En toen zij er 's morgens vroeg voorbijgingen, zagen zij dat de vijgenboom verdord was, van de wortels af.
En Petrus, die het zich herinnerde, zei tegen Hem: Rabbi, kijk, de vijgenboom die U vervloekt hebt, is verdord.
En Jezus antwoordde en zei tegen hen: Heb geloof in God.
Want, voorwaar, Ik zeg u: wie tegen deze berg zal zeggen: Word opgeheven en in de zee geworpen, en niet zal twijfelen in zijn hart, maar zal geloven dat wat hij zegt, gebeuren zal, het zal hem gebeuren wat hij zegt.
Daarom zeg Ik u: alles wat u biddend begeert, geloof dat u het ontvangen zult, en het zal u ten deel vallen.
En wanneer u staat te bidden, vergeef als u tegen iemand iets hebt, opdat ook uw Vader, Die in de hemelen is, u uw overtredingen vergeeft.
Maar als u niet vergeeft, zal uw Vader, Die in de hemelen is, ook uw misdaden niet vergeven.

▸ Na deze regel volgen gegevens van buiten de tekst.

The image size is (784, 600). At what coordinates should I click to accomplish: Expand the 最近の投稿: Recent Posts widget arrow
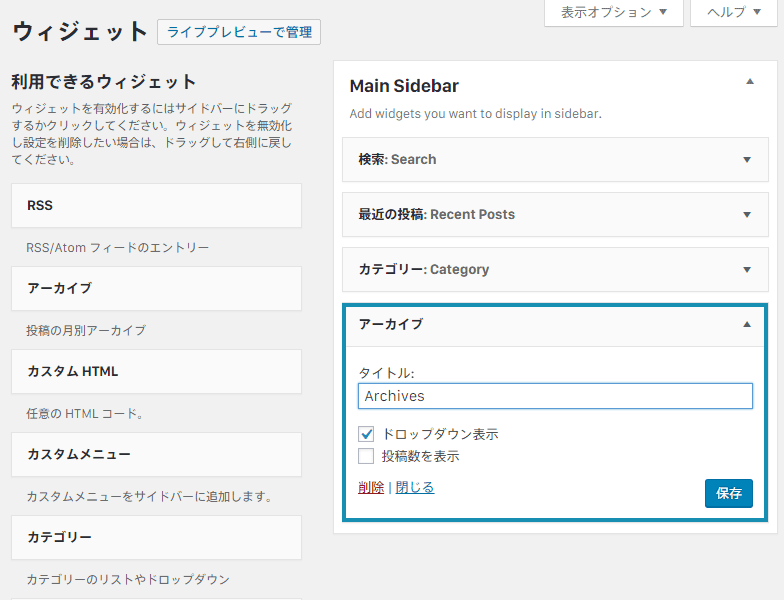coord(747,214)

En zij kwamen weer in Jeruzalem. En toen Hij in de tempel rondliep, kwamen de overpriesters en de schriftgeleerden en de oudsten naar Hem toe
en zeiden tegen Hem: Met welke bevoegdheid doet U deze dingen? En wie heeft U deze bevoegdheid gegeven om deze dingen te doen?
Maar Jezus antwoordde en zei tegen hen: Ik zal u ook één vraag stellen; antwoord Mij ook, en dan zal Ik u zeggen met welke bevoegdheid Ik deze dingen doe:
De doop van Johannes, was die uit de hemel of uit de mensen? Antwoord Mij.
En zij overlegden met elkaar en zeiden: Als wij zeggen: Uit de hemel, dan zal Hij zeggen: Waarom hebt u hem dan niet geloofd?
Maar als wij zeggen: Uit de mensen, dan hebben wij bevreesd te zijn voor het volk; want allen hielden het ervoor dat Johannes werkelijk een profeet was.
En zij antwoordden en zeiden tegen Jezus: Wij weten het niet. En Jezus antwoordde hun: Dan zeg Ik u ook niet met welke bevoegdheid Ik deze dingen doe.